Arcadian (2024)

by | Apr 22, 2024 | Movie Reviews, New In Theaters | 0 comments

Arcadian is a touching and entertaining family survival story set at the end of the world where terrifying creatures rule the night. As we often see during the end of the world, civilization and morality collapse as any remaining survivors fight to protect what little they have to keep themselves alive. When you’re protecting a family, the stakes are even higher as managing more than one person always proves to be difficult in any setting. Exploring those different family dynamics in this heightened setting makes for a frustratingly real portrayal of how I imagine most families would deal with looking out for one another.

Arcadian

Some years after terrifying creatures invaded Earth and began wiping out the population, Paul (Nicolas Cage) and his twin sons Joseph (Jaeden Martell) and Thomas (Maxwell Jenkins) fight every night to stay alive. During the day they forage for materials to better fortify their home and during the evenings they must board up inside because the creatures come out to hunt at night. With both boys in their teens now, Paul finds it increasingly hard to protect them as they both struggle with being confined to the lives they lead on their property.

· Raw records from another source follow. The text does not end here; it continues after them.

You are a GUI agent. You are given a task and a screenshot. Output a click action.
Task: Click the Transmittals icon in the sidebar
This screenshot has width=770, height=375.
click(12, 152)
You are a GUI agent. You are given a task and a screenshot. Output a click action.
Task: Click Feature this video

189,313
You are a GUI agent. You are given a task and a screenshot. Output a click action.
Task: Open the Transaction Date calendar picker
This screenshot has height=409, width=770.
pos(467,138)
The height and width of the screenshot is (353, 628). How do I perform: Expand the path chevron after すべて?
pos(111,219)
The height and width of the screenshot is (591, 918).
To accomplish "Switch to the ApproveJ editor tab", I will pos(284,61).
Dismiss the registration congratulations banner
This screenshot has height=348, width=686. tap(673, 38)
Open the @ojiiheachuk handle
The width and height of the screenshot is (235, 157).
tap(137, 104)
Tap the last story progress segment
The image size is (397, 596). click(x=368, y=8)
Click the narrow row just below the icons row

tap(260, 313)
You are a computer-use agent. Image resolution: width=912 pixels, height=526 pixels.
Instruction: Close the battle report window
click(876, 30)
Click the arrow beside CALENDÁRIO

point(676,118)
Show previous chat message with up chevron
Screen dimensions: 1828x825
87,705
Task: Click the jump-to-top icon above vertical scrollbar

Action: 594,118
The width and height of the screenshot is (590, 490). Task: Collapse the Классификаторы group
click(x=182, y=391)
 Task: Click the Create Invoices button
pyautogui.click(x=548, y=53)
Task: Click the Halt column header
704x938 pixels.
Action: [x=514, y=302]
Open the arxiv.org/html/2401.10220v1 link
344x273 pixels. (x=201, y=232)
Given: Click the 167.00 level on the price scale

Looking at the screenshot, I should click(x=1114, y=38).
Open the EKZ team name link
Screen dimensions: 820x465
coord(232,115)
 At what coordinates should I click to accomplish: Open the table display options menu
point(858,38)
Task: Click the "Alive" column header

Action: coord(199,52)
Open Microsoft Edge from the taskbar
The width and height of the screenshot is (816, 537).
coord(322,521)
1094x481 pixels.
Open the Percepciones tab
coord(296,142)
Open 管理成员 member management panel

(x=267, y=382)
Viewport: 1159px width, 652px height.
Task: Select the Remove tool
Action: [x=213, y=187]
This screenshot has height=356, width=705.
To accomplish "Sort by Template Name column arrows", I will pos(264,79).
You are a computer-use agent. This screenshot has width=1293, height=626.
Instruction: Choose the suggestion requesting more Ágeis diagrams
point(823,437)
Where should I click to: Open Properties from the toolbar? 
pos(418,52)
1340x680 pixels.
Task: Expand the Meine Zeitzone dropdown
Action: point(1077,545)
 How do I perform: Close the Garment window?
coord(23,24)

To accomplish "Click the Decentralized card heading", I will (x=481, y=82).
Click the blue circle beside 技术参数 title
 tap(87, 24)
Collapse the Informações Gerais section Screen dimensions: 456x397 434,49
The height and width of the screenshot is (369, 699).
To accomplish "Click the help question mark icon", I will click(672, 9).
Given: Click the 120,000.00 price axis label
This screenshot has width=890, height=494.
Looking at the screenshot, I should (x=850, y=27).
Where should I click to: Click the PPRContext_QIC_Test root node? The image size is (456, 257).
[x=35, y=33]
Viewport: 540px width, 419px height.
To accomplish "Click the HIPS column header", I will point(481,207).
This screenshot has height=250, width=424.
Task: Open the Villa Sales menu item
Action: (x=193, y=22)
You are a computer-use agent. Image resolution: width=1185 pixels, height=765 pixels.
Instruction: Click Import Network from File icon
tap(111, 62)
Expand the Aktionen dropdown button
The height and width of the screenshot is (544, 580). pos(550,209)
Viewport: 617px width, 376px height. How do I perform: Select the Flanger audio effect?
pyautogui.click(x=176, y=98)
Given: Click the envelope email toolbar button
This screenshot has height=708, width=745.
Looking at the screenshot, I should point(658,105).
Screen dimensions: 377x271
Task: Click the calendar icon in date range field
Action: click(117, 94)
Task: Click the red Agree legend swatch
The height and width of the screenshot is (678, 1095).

Nicolas Cage has quietly built an incredibly strong resume on the independent film front, turning in some outstanding performances in peculiar projects. His acting style has felt far more refined and emotionally engaging, as is the case with his performance in Arcadian. As Paul grapples with how to handle giving his sons the freedom they need to find who they really are, we see Cage sink into the role and become consumed with the need to keep them safe. As a father, he’s rightfully stern with the boys because he knows the world they’re living in will consume them if they slip up even once, though you can tell he doesn’t love being the bad guy. Cage takes a bit of a backseat to the younger leading men, but his presence is felt throughout the film and brings so much comfort to both the audience and the boys.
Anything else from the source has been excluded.